La porte s'ouvre et les rythmes cardiaques s'accélèrent, la tension s'intensifie. Chloé serre un peu plus Léo dans ses bras. Par instinct, elle glisse sa paume sur les yeux de l'enfant de cinq ans, sans doute pour le protéger de ses propres peurs, mais en réalité, les enfants montrent souvent plus de courage que les adultes.

Léo prend la main de son ange gardien et la tire en avant.

— Viens, je vais te conduire.

Leur guide de cinq ans avance dans un décor tout en couleurs. Un joli lino pastel décline des teintes verdoyantes, comme un pré garni de quelques jolies marguerites.

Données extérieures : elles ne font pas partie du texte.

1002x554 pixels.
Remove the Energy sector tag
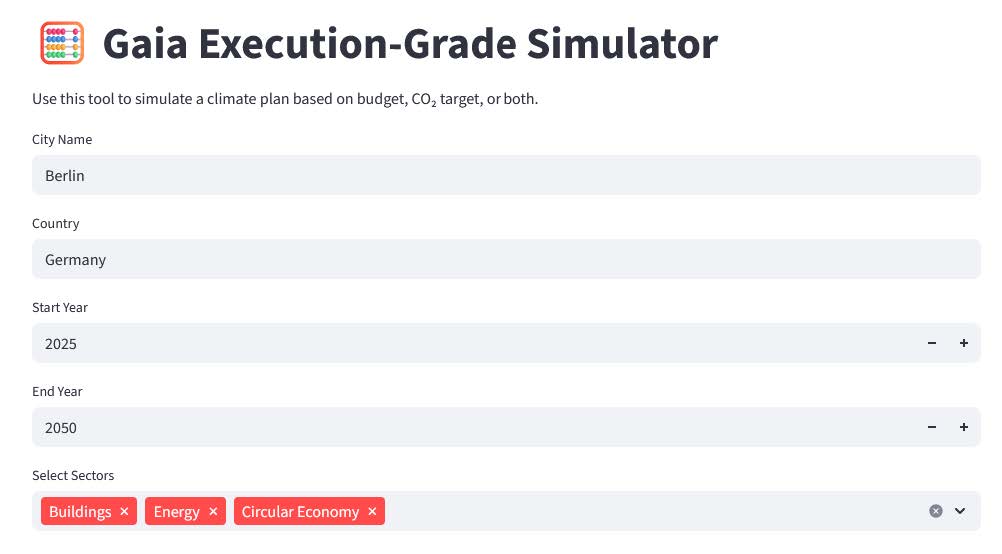213,512
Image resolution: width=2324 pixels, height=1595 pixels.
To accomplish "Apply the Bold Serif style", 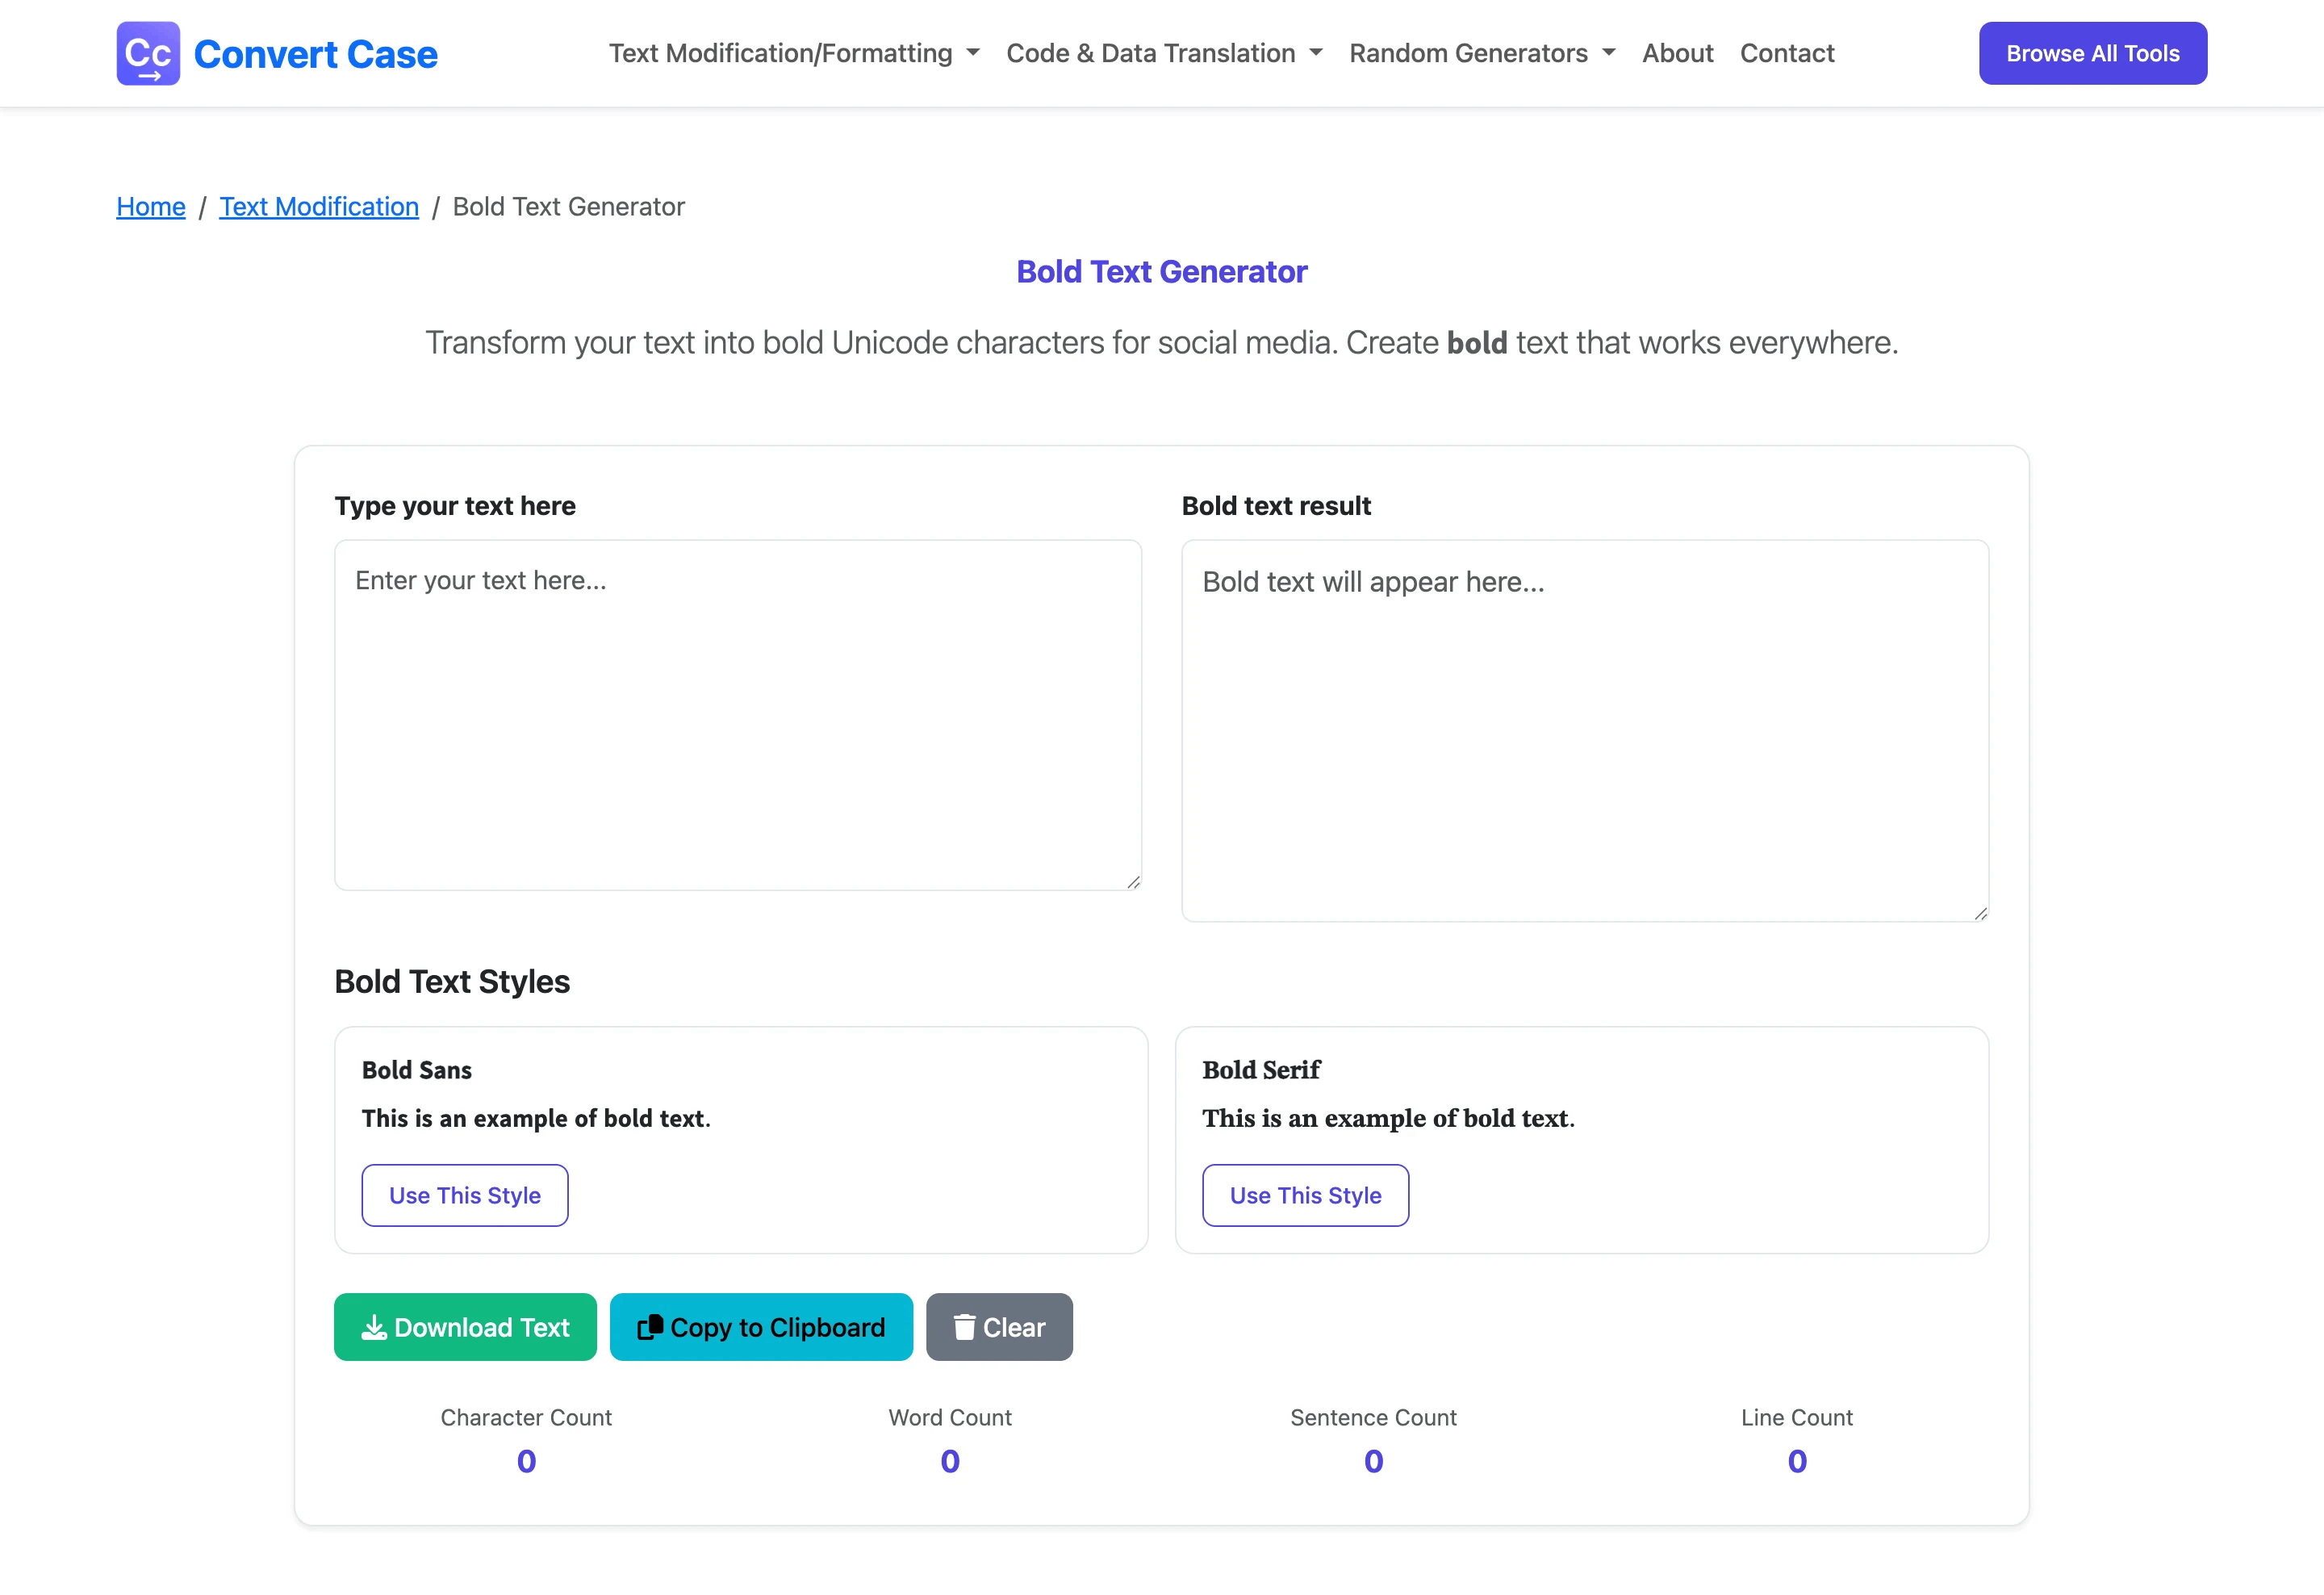I will tap(1305, 1195).
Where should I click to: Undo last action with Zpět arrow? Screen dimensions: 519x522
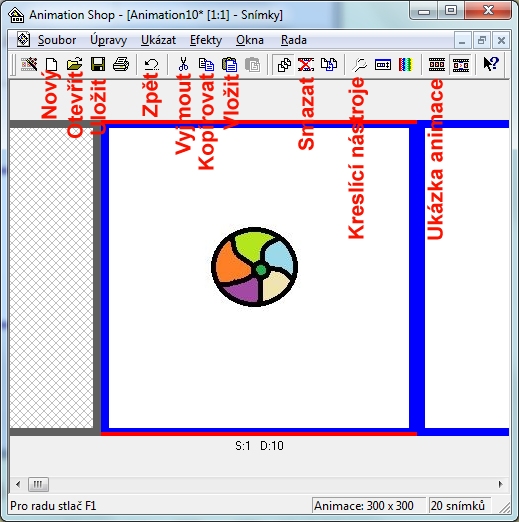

Le chemin en pente annonce que l'étage s'enfonce plus profondément dans le sol. Les cloisons quant à elles se muent en arc en ciel et dessinent de jolis paysages aérés. L'atmosphère antiatomique s'égaie au couleur de jardins d'enfants. Seule l'absence de fenêtre rappelle l'espace confiné dans lequel ils se trouvent. Max murmure :

— On dirait qu'ici ils ne souffrent pas de coupure de courant.

Léo répond de sa toute petite voix.

— Il a fait noir un p'tit peu.

Il mime de ses doigts le court espace qui s'est écoulé sans électricité.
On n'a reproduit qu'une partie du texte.